O que deveria ser feito em uma reforma do Judiciário?
Piovesan Um grande ponto que tem sido pouco analisado é o acesso à Justiça. Nem tanto a qualidade da prestação jurisdicional, mas o acesso. Na América Latina como um todo, as reformas têm sido pautadas mais no campo administrativo ou econômico do que uma reforma voltada à defesa dos direitos e da cidadania. O foco deveria ser esse. Pensar de que maneira podemos aumentar esses canais e trazer a Justiça mais próxima é que é o verdadeiro debate.

Quem escolhe o caminho dos direitos humanos deve procurar fazer o quê?
Piovesan Esse caminho não é o reduto privilegiado de alguns. Não é assim: só vou atuar se me inscrever em uma ONG. Não. Direitos humanos é atitude, ação perante a vida e o mundo. O importante é pautar-se por valores de igualdade e liberdade, entre outros, e aí você pode ser um juiz ou uma juíza, ter qualquer função, e suas decisões terão sempre por fim a salvaguarda desses valores. E é possível atuar em várias frentes. No Direito brasileiro, a constituição de 1988 é uma ferramenta muito importante.
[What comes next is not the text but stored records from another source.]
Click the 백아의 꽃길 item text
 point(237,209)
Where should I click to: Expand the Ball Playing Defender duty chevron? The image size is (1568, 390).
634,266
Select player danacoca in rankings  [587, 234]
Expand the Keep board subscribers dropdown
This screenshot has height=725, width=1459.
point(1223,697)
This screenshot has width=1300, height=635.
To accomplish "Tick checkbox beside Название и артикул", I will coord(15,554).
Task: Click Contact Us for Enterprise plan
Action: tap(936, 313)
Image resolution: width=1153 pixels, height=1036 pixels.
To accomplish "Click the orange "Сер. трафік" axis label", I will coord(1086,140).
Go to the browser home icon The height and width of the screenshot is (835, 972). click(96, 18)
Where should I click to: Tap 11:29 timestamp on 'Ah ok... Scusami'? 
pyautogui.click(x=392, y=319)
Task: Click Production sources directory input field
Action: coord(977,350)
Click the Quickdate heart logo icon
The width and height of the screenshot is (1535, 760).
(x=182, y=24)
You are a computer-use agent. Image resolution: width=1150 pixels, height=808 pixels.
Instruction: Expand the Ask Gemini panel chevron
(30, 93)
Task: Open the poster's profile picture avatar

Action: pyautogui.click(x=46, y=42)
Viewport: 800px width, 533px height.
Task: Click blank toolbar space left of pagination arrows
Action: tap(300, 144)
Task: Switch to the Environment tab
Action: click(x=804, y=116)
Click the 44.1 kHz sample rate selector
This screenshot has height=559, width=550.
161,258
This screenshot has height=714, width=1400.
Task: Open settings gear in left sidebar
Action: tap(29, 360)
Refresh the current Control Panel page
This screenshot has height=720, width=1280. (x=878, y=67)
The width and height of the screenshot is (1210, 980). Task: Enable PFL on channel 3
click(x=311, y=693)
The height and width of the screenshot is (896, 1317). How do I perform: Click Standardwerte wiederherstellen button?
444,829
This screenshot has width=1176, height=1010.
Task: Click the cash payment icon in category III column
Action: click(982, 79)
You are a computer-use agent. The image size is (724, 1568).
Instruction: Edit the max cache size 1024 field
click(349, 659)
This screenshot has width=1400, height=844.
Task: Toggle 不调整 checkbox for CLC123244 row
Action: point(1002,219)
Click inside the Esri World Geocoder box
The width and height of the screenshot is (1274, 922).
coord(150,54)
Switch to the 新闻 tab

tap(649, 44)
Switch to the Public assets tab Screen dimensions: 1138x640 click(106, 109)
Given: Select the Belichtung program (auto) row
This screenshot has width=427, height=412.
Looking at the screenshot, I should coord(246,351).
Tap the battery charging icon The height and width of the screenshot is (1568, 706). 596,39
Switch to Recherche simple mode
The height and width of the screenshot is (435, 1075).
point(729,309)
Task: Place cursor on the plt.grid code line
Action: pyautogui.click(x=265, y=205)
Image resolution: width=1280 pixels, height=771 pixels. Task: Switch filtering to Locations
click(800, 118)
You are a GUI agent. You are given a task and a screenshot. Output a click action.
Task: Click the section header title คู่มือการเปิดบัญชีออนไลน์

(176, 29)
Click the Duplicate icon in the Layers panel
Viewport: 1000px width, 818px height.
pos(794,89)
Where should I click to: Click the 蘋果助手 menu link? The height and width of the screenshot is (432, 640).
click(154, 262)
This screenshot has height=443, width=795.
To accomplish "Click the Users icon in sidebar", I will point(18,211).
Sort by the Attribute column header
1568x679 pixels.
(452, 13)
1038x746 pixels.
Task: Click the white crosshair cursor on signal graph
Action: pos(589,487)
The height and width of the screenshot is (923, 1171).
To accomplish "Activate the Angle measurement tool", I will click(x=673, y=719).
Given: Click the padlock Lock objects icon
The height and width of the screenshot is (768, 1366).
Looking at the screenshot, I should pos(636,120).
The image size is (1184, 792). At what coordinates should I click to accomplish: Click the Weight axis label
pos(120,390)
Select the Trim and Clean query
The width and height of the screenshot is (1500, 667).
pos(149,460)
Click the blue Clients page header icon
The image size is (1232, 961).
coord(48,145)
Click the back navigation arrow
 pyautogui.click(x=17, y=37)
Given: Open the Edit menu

Na sociedade, o fundamental é a denúncia. Existe uma frase do movimento negro que diz: "O silêncio é cúmplice da violência". Temos que provocar, acreditar. Se isso não for feito, nada vai mudar. E pensar que aquele caso que ocorreu na Febem, na prisão ou na rua, muitas vezes reproduz um padrão de violação - e então lutar por aquele caso significa lutar por tantos outros. É fácil? Lógico que não. Mas merece muito a nossa dedicação.

*Publicado originalmente na revista Diálogos&Debates em setembro de 2002.